Pemerintah memastikan Gunung Lawu tetap lestari sebagai kawasan yang dijaga nilai sejarah, budaya, dan spiritualnya. Melalui Kementerian Energi dan Sumber Daya Mineral (ESDM), pemerintah menegaskan bahwa Gunung Lawu tidak termasuk dalam Wilayah Kerja Panas Bumi (WKP) dan tidak ada rencana eksplorasi energi di kawasan tersebut.

“Kami tegaskan, Gunung Lawu tidak masuk dalam Wilayah Kerja Panas Bumi. Tidak ada proses lelang maupun aktivitas eksplorasi di kawasan tersebut. Pemerintah berpegang pada prinsip kehati-hatian dan penghormatan terhadap nilai-nilai budaya dan spiritual masyarakat,” ujar Direktur Jenderal Energi Baru, Terbarukan, dan Konservasi Energi (EBTKE) Kementerian ESDM, Eniya Listiani Dewi, Minggu (19/10).

Kepastian ini datang setelah evaluasi menyeluruh terhadap rencana pengembangan WKP Gunung Lawu yang diajukan pada 2018 dan resmi dihapus pada 2023.

Pemerintah menilai kawasan Gunung Lawu memiliki makna kultural dan spiritual yang kuat bagi masyarakat sekitar, sehingga tak layak dijadikan wilayah eksplorasi panas bumi.

Pemerintah Pastikan Gunung Lawu Tidak Masuk Wilayah Kerja Panas Bumi. Foto: KESDM

Sebagai tindak lanjut, pada 2024 pemerintah menggelar audiensi dengan Pemerintah Kabupaten Karanganyar dan melibatkan akademisi dari Universitas Sebelas Maret (UNS). Dari hasil diskusi itu, Kecamatan Jenawi diusulkan sebagai lokasi alternatif untuk penelitian panas bumi, karena letaknya jauh dari kawasan sakral, situs budaya, dan area yang memiliki keterikatan spiritual dengan Gunung Lawu.

Namun, kegiatan di Jenawi bukan berarti eksplorasi langsung. Tahapan awal hanya berupa Survei Pendahuluan dan Eksplorasi (PSPE), serangkaian kajian geosains untuk memetakan potensi panas bumi secara ilmiah.

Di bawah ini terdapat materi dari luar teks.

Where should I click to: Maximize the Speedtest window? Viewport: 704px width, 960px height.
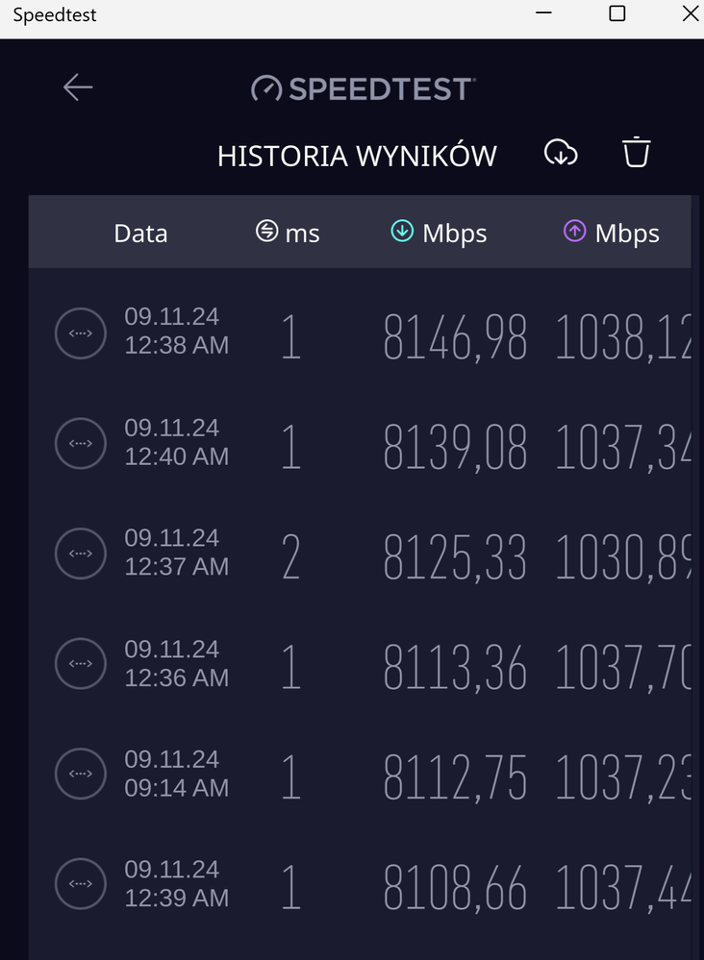(x=617, y=13)
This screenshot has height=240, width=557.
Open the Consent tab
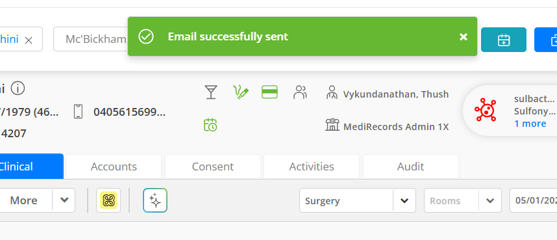(x=213, y=167)
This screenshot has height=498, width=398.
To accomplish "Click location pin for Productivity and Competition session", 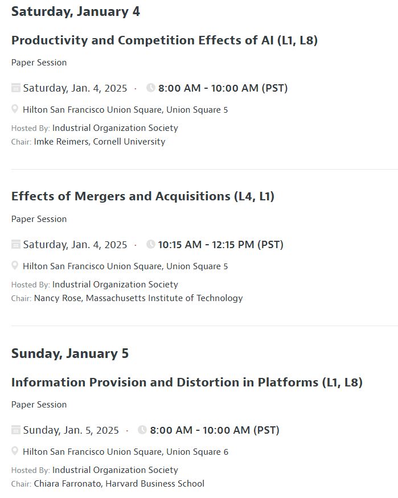I will pos(15,109).
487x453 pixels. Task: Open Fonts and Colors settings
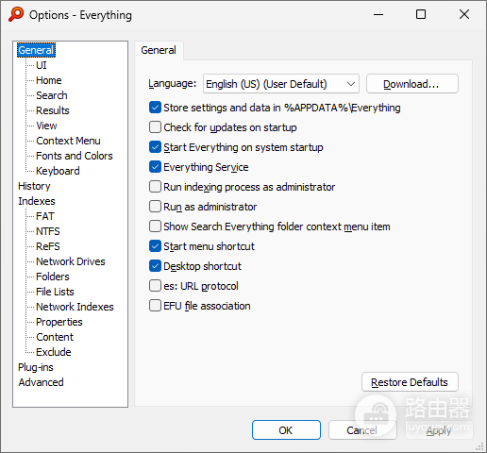click(x=75, y=156)
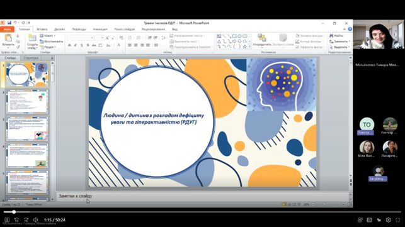Toggle bold formatting in font group

pos(69,45)
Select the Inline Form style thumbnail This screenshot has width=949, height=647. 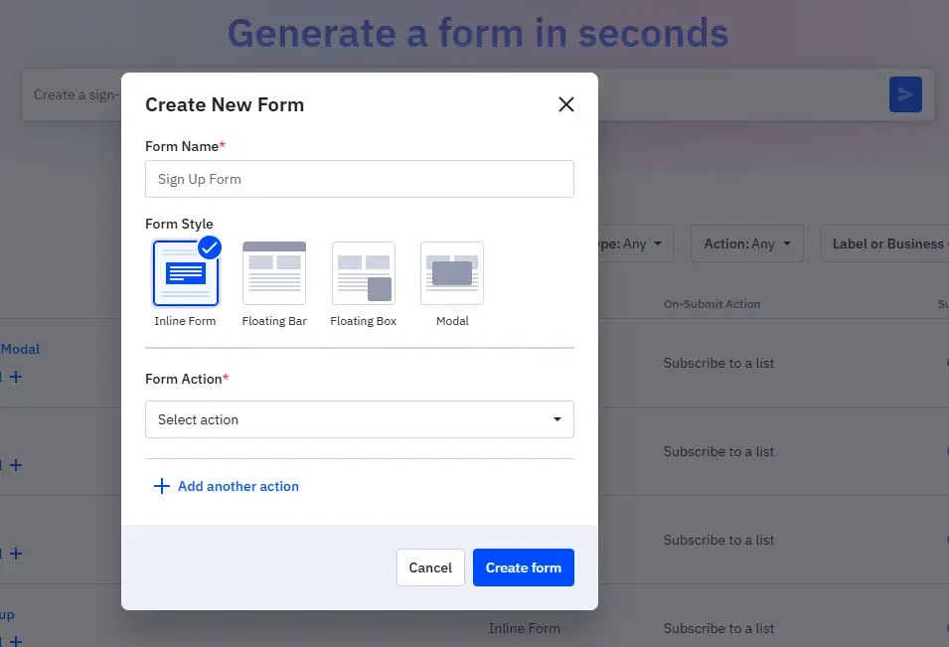point(186,271)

Survei ini juga akan memastikan semua situs budaya dan kawasan sakral dikecualikan dari area kajian.

Jika hasil survei menunjukkan potensi yang sesuai, pemerintah akan menyiapkan minimal satu sumur eksplorasi, dengan estimasi potensi listrik hingga 40 megawatt, cukup untuk memenuhi kebutuhan lebih dari 40.000 rumah tangga.

Meski begitu, pemerintah menegaskan bahwa pengembangan energi bersih tidak boleh mengorbankan nilai budaya dan spiritual masyarakat.

“PSPE ini sifatnya baru survei pendahuluan. Pengeboran nanti dilakukan setelah hasil survei memastikan tak ada kawasan sakral atau hutan konservasi yang terdampak. Semua proses dilakukan transparan dan partisipatif,” jelas Eniya.

Ia juga menegaskan, kegiatan PSPE tidak akan dimulai sebelum seluruh proses audiensi, sosialisasi, dan diskusi terbuka dengan masyarakat rampung. Karena itu, PSPE Jenawi dipastikan belum akan berjalan pada tahun 2025.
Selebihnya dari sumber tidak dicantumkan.